De la donnée brute au vaccin à ARNm
Une fois les mutations identifiées, Paul ne s’arrête pas là. Il utilise ses propres algorithmes et des chaînes d’analyse de données pour transformer des gigaoctets d’informations génétiques en une formule chimique d’une demi-page. Devant la précision de son travail, les éminents scientifiques de l’Institut d’ARN de l’UNSW acceptent de collaborer.
C’est ainsi qu’est né le tout premier vaccin anticancéreux à ARNm personnalisé pour un chien. En utilisant la même technologie que celle déployée contre le COVID-19, les chercheurs ont synthétisé un médicament capable d’apprendre au système immunitaire de Rosie à reconnaître et à détruire spécifiquement les cellules cancéreuses de sa propre tumeur.
Crédit : Kuzmik_A/iStock
Des résultats qui stupéfient la médecine humaine
Les résultats ne se sont pas fait attendre. Administré durant les vacances de Noël, le vaccin a provoqué une réponse immunitaire spectaculaire : en quelques semaines, la tumeur massive de Rosie a diminué de moitié. Pour le professeur Pall Thordarson, directeur de l’Institut, ce cas est une preuve de concept historique.

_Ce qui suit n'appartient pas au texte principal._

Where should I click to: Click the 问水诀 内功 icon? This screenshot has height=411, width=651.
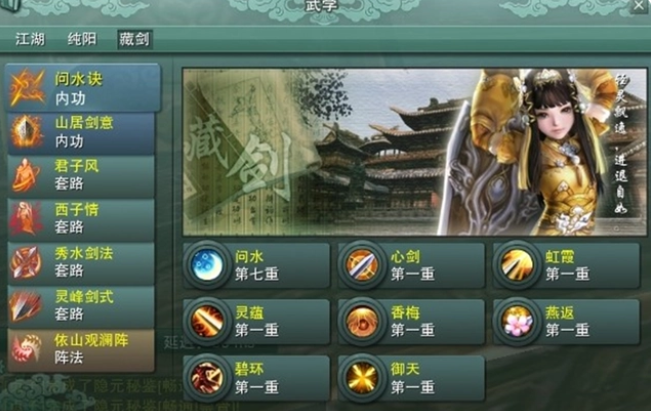[27, 88]
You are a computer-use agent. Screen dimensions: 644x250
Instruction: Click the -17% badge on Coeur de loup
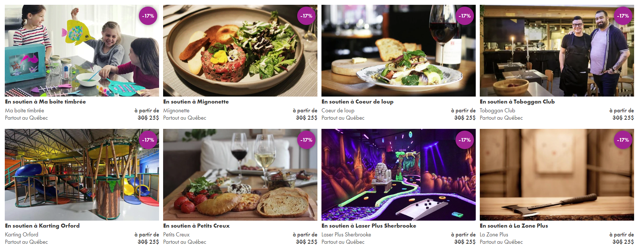465,16
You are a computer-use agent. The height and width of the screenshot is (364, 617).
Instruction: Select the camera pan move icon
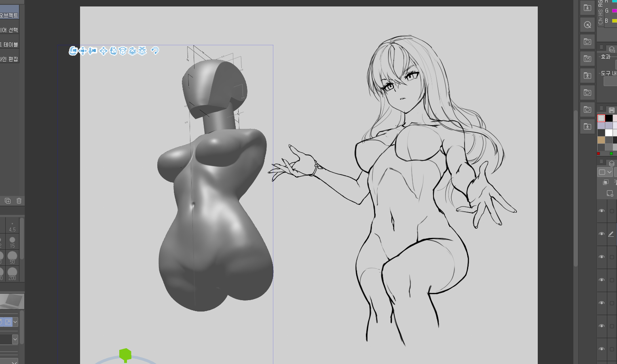[83, 50]
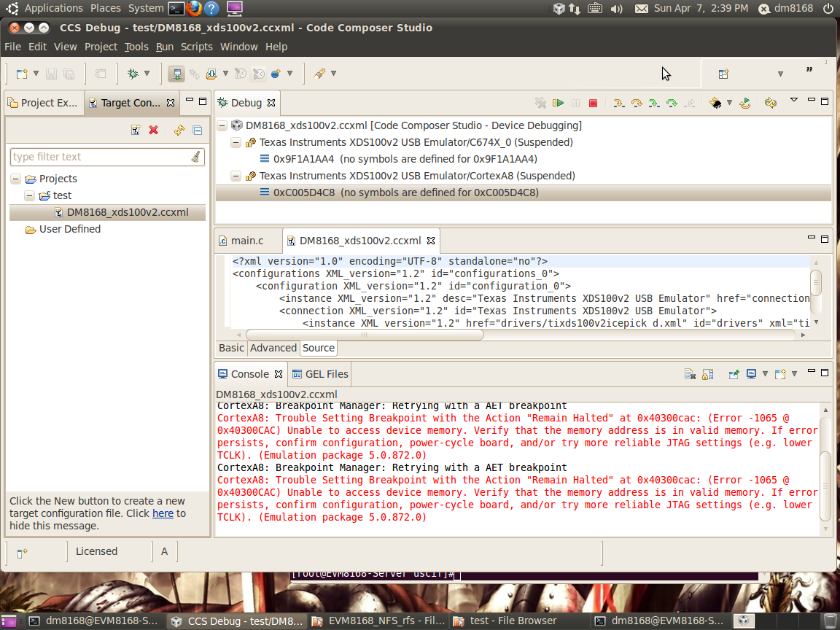Delete target configuration with red X button
840x630 pixels.
coord(154,129)

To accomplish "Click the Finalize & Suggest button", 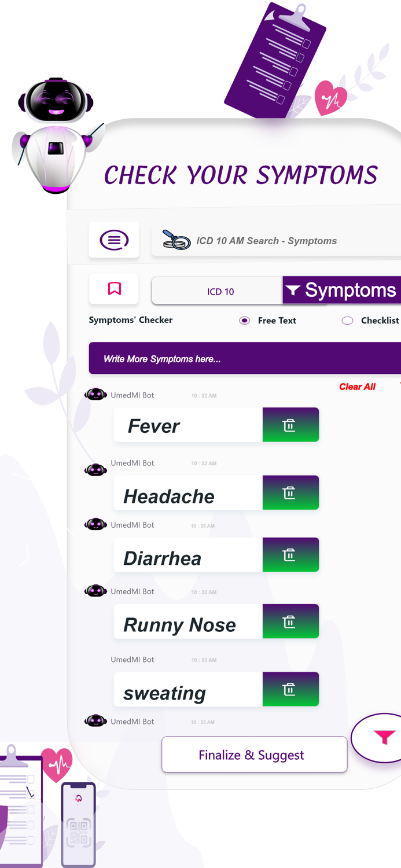I will 254,755.
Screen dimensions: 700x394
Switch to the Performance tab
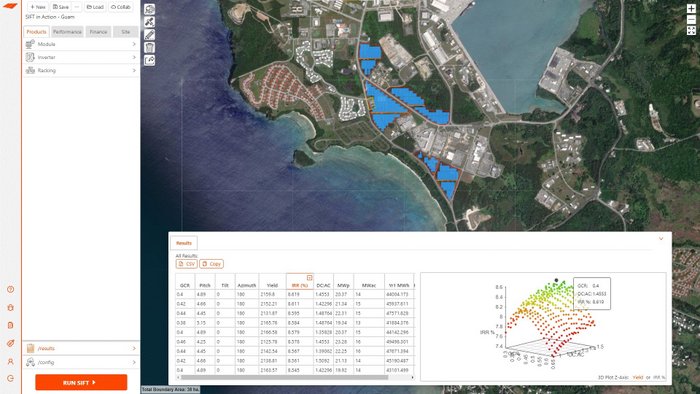coord(67,32)
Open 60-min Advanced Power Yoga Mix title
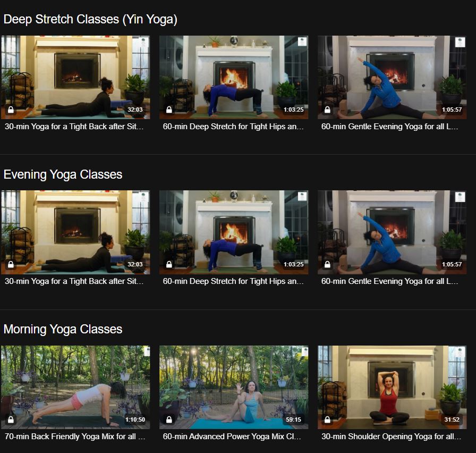The image size is (476, 453). [x=232, y=437]
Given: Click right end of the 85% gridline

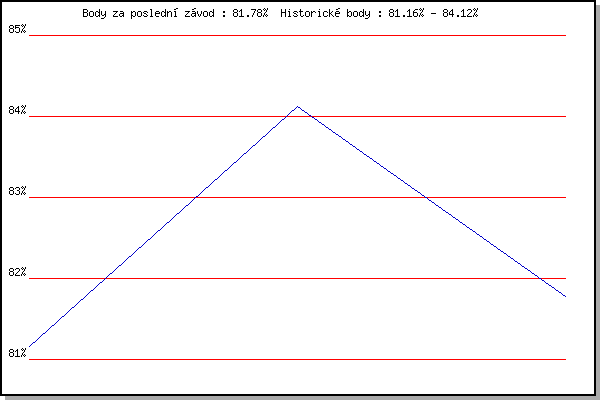Looking at the screenshot, I should 564,35.
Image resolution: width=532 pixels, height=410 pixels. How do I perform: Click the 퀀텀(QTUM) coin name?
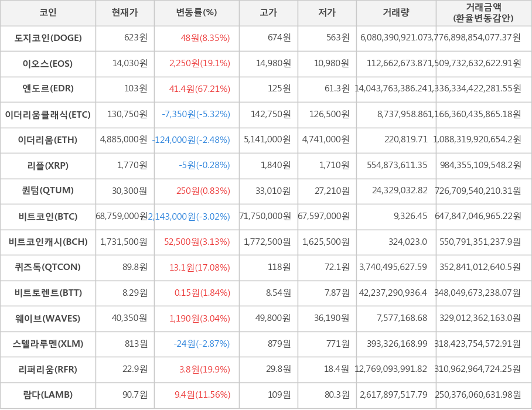(x=48, y=191)
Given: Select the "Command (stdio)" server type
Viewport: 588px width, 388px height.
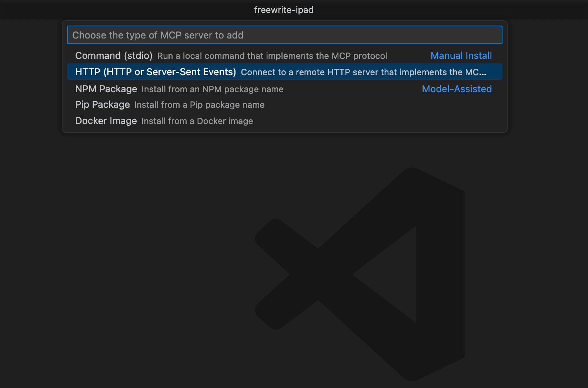Looking at the screenshot, I should 114,56.
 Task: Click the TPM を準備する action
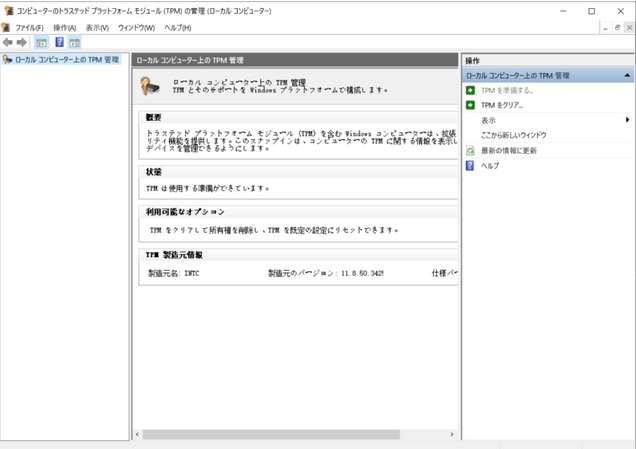[506, 90]
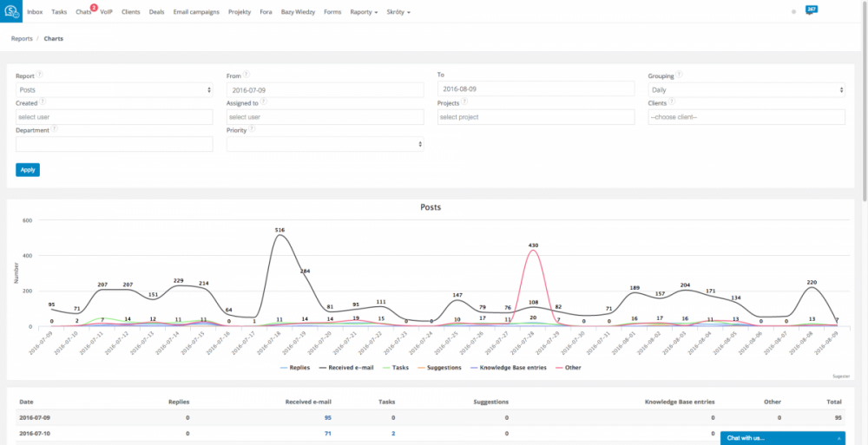Click the Reports breadcrumb link
This screenshot has width=868, height=445.
point(22,39)
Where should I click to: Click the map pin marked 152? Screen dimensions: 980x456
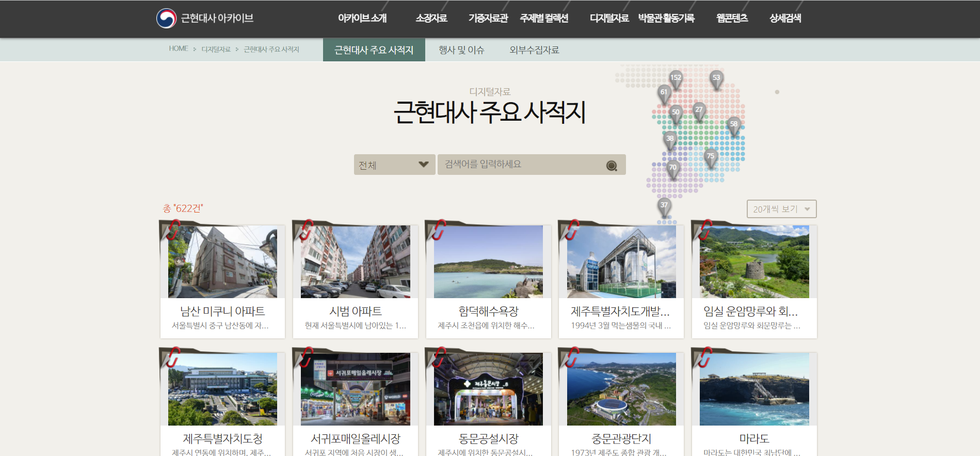[676, 78]
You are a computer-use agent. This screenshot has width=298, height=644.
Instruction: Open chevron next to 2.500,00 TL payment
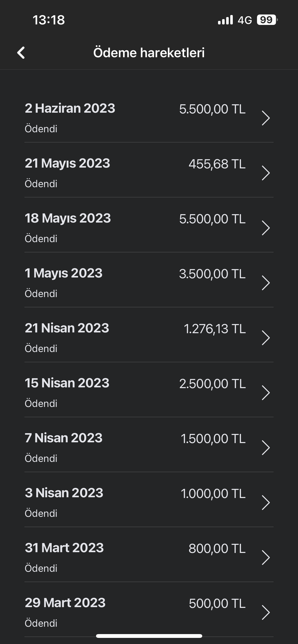(x=266, y=393)
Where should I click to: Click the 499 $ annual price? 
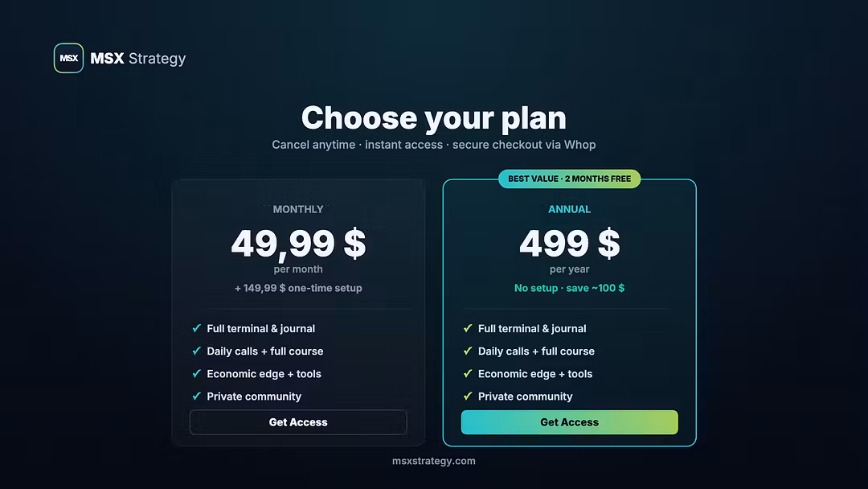(570, 244)
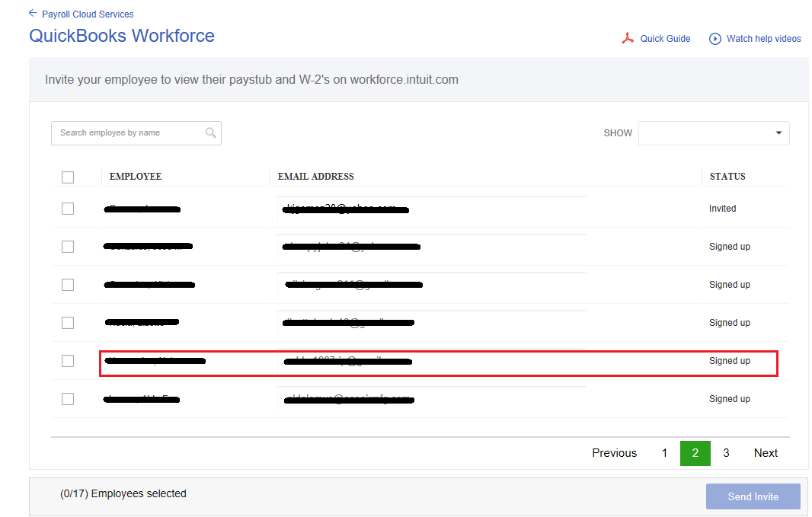The height and width of the screenshot is (517, 812).
Task: Return via the Payroll Cloud Services link
Action: click(x=87, y=14)
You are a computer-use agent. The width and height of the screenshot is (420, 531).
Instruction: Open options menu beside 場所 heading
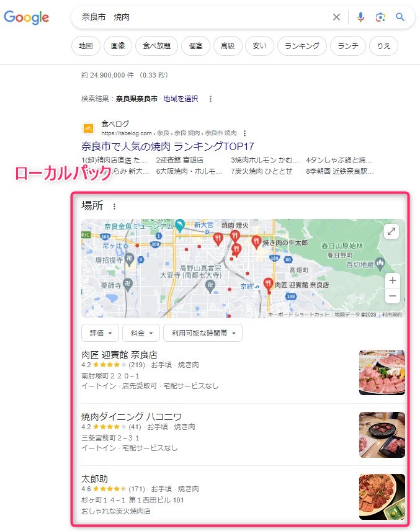[x=115, y=206]
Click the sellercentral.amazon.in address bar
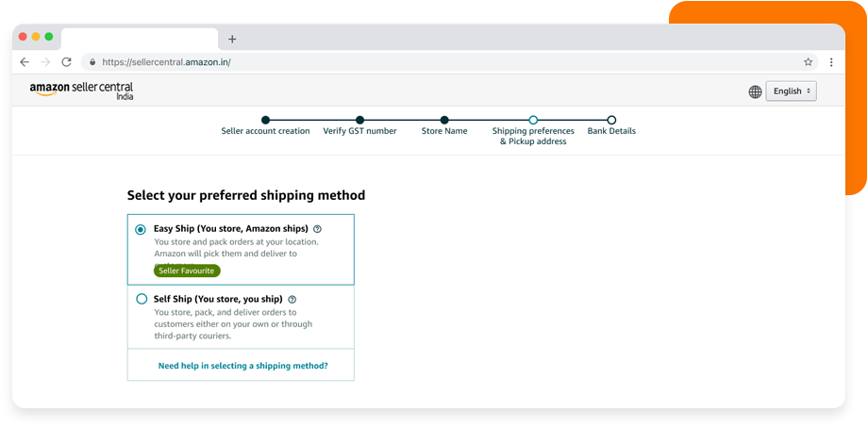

Le succès de Rosie ne concerne pas seulement la santé animale. Il démontre que la médecine personnalisée — ultra-précise et rapide à mettre en œuvre — est désormais à notre portée. Ce qui a été accompli pour une chienne de refuge grâce à une combinaison d’IA et de biotechnologie ouvre une voie royale pour les futurs traitements contre le cancer chez l’humain. Rosie n’est plus seulement une miraculée ; elle est devenue la pionnière d’une nouvelle ère médicale.